▸ **EXTRACTED RECORDS**:
== == ==
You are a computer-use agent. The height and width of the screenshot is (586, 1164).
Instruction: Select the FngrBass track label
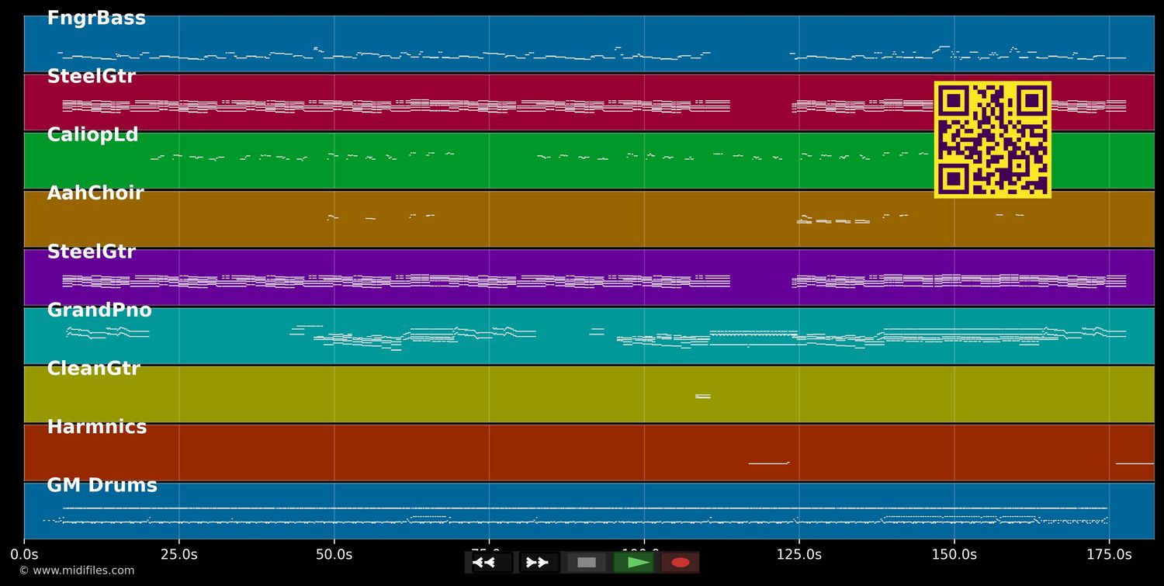[96, 19]
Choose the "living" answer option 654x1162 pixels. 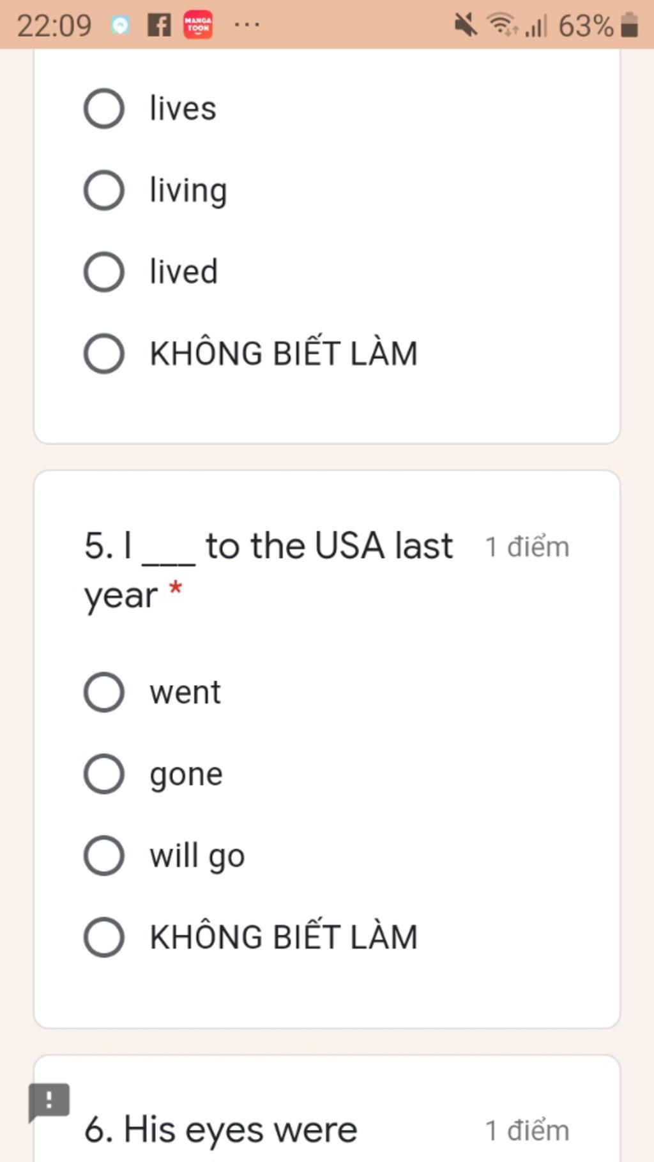[x=104, y=190]
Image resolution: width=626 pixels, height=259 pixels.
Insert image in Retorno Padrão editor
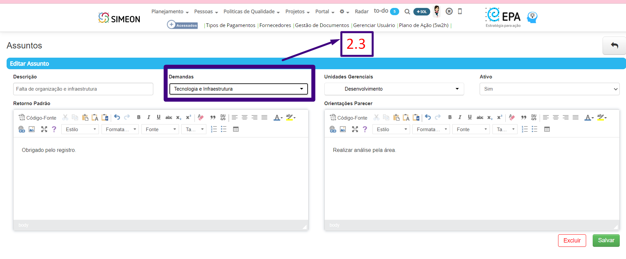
== == ==
▸ **ABOUT THIS EXERCISE**: Beginning with the line that holds "Image resolution: width=626", return each line through the end of the records above exactly. Do not include pictures.

▸ **SOLUTION TO THIS TASK**:
Image resolution: width=626 pixels, height=259 pixels.
Insert image in Retorno Padrão editor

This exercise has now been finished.